LONDON — Archeologists digging around the site of a future hotel complex in the City of London have made a rare discovery: a Roman statue of an eagle swallowing a snake.
In perfect condition, the bust-sized funerary sculpture was found last month by Museum of London archeologists on the final day of excavations before the site could be built on.
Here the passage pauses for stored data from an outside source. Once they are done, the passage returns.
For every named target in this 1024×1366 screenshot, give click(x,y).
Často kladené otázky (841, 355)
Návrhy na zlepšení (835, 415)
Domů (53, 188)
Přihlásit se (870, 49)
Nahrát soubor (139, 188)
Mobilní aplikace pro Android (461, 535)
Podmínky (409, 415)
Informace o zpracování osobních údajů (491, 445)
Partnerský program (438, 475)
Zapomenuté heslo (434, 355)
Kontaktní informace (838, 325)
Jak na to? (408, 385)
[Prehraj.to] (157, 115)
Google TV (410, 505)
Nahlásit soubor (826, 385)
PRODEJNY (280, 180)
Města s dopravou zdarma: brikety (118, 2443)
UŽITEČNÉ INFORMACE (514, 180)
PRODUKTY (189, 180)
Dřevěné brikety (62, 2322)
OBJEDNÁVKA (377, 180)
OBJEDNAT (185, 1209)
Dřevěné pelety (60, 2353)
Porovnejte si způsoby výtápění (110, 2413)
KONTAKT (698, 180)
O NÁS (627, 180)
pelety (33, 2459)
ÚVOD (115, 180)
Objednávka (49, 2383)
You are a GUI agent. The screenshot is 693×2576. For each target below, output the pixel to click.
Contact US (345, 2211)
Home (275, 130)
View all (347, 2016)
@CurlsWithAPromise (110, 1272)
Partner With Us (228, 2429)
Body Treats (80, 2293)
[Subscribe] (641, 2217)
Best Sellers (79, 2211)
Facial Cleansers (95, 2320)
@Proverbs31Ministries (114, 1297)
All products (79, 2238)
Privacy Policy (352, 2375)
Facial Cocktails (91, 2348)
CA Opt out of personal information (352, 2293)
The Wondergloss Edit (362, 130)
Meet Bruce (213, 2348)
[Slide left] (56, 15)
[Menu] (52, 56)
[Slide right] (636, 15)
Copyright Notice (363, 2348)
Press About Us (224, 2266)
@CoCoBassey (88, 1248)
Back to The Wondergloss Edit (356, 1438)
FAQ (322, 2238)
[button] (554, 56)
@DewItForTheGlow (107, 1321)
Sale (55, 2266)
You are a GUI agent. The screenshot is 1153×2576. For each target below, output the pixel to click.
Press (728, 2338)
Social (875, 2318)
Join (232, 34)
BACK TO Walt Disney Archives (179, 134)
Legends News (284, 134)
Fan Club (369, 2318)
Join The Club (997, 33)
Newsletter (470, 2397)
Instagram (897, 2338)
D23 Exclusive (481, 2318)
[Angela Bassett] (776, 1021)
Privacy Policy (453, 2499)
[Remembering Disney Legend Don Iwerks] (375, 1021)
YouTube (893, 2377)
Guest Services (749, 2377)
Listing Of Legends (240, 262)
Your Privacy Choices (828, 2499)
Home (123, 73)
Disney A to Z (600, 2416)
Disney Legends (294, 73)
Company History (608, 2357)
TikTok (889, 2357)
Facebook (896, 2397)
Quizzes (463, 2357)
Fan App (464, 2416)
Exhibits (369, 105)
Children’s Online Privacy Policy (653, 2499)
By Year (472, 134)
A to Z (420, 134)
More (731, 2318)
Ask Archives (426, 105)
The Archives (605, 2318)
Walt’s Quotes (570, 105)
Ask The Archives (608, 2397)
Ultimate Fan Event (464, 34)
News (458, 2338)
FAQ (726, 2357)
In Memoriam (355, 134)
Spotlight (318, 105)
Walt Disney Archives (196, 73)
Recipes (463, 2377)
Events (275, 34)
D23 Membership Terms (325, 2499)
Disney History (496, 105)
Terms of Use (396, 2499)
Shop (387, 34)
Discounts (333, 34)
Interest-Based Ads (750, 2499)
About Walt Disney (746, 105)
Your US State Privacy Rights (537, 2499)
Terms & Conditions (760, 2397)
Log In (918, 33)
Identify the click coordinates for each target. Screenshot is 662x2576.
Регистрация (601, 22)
The limestone eagle is believed to have been made in the Cotswolds, England, in the late 1st or early 2nd century A.D.
"This really sits among the finest pieces of Romano-British sculpture," said Michael Marshall, finds specialist at the Museum of London Archeology, as he presented the 1,900-year-old bird to reporters inside a cavernous storeroom.
"There are other pieces of comparable quality, but nothing really above it that was made in this country," he said.
MOLA Project Officer Simon Davis, who oversaw the dig, said the eagle was discovered 3 meters (9.8 feet) below ground level in Aldgate, on the edges of a Roman cemetery, by two archeologists who were excavating the site of a known ditch.
"It was a Friday afternoon, when we were just finishing up," said Davis. "We do commonly find pieces of stone in the ground — archeological masonry and different pieces of stonework — which we always check to see if we need to record, keep or discard them.
"When this piece of stone was found originally, the guys set about cleaning it to assess its importance," he said. "When they started to uncover the feathers and the shoulders of the animal itself, they thought at the time: maybe it's an angel, maybe it's a cherub.
"As they cleaned further and further, they found the neck, the feathers and the beak," said Davis. "They realized that it was an eagle."